## Work instructions
Turn the lines of the material from the one containing "The width and height of the screenshot is (1179, 598)." through the last line into a JSON list of strings, one string per line, with blank lines left out.

## Input for this task

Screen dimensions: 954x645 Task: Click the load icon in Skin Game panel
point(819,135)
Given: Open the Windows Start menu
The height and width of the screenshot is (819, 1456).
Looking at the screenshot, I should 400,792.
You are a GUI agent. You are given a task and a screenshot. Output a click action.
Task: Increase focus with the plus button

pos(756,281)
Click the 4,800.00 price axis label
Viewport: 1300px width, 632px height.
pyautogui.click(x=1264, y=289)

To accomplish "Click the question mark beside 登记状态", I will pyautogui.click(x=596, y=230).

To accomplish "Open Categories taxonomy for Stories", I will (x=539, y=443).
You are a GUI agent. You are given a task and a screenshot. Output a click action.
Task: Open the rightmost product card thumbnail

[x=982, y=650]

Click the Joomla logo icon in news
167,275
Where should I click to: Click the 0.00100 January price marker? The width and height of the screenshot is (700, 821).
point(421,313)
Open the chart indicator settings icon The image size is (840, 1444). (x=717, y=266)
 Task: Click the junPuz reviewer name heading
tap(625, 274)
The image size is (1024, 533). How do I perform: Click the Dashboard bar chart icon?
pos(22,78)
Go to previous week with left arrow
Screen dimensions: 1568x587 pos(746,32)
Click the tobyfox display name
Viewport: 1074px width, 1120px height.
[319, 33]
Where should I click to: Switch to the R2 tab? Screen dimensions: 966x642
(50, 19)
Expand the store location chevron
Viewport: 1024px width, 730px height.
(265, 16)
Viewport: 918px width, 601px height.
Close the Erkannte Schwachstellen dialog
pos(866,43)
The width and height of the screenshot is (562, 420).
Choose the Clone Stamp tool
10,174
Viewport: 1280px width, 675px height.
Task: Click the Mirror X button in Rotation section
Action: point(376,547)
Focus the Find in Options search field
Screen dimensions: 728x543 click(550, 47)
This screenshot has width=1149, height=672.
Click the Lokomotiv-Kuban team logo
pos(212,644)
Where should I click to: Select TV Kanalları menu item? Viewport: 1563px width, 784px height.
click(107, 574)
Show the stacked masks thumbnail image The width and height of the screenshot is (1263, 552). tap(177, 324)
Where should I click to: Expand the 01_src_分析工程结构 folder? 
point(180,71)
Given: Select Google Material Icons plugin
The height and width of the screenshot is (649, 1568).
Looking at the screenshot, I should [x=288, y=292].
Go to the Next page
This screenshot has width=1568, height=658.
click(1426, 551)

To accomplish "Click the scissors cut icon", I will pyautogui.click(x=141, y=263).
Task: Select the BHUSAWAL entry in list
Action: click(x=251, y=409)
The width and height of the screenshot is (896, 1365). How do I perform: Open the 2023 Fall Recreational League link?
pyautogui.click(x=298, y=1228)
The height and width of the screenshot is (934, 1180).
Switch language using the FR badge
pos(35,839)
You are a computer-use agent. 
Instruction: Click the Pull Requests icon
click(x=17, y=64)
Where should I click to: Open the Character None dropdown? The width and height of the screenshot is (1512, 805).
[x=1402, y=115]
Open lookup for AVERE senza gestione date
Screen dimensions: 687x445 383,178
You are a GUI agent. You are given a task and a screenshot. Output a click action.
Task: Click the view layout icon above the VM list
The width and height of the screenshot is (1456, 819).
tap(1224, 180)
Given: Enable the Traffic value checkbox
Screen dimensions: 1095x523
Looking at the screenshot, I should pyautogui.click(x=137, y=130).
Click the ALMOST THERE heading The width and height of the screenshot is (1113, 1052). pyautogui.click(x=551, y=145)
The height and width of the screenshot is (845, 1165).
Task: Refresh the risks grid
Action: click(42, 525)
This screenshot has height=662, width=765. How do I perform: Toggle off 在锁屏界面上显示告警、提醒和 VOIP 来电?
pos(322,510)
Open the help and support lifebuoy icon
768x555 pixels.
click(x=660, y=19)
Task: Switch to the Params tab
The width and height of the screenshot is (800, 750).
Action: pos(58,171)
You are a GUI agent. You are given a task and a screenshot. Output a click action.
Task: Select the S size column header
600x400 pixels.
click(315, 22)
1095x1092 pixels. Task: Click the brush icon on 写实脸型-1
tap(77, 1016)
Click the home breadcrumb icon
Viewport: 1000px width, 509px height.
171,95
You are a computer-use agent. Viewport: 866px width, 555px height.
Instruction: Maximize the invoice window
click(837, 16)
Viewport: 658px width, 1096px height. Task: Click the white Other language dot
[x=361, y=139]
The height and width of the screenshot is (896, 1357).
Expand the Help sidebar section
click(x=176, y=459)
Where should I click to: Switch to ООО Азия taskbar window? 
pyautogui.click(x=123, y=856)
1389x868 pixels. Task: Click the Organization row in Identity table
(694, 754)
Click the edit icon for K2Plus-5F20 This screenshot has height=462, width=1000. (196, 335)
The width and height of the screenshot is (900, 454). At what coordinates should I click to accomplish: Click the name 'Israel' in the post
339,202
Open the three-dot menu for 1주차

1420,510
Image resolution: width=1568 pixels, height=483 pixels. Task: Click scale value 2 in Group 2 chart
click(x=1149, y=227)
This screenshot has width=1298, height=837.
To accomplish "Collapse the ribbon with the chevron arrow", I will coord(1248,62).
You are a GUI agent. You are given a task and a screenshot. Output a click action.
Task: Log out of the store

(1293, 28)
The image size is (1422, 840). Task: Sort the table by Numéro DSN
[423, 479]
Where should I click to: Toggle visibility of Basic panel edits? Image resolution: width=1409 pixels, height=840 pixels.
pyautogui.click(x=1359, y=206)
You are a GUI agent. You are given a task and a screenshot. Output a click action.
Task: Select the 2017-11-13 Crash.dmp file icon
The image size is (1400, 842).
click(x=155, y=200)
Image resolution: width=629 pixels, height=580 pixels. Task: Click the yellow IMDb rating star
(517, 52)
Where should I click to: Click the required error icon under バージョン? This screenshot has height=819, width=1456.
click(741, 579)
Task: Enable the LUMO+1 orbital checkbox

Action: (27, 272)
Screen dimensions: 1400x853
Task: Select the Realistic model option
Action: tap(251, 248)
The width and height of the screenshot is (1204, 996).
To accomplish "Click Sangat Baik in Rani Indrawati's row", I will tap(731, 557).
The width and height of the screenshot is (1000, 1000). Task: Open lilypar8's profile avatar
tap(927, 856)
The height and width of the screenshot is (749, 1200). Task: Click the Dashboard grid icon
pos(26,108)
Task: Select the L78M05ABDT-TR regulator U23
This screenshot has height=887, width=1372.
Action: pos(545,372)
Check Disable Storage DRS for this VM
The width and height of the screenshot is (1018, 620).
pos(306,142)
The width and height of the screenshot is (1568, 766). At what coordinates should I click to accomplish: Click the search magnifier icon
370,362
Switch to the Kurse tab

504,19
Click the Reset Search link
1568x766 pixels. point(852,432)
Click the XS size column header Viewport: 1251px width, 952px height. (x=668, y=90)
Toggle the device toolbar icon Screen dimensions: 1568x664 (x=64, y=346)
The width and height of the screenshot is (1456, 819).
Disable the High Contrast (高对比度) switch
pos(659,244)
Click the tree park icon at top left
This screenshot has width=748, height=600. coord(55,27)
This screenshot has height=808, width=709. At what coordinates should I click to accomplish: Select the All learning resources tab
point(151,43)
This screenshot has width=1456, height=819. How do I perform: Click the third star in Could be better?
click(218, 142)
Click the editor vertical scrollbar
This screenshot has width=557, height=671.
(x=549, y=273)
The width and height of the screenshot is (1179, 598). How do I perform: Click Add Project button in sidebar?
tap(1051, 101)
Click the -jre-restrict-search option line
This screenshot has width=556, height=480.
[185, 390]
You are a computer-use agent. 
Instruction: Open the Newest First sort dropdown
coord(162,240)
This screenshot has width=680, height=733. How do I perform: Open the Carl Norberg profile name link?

## Task solution
[
  "The width and height of the screenshot is (1179, 598). How do I perform: Click Add Project button in sidebar?",
  "tap(1051, 101)",
  "Click the -jre-restrict-search option line",
  "This screenshot has width=556, height=480.",
  "[185, 390]",
  "You are a computer-use agent. ",
  "Instruction: Open the Newest First sort dropdown",
  "coord(162,240)",
  "This screenshot has width=680, height=733. How do I perform: Open the Carl Norberg profile name link?"
]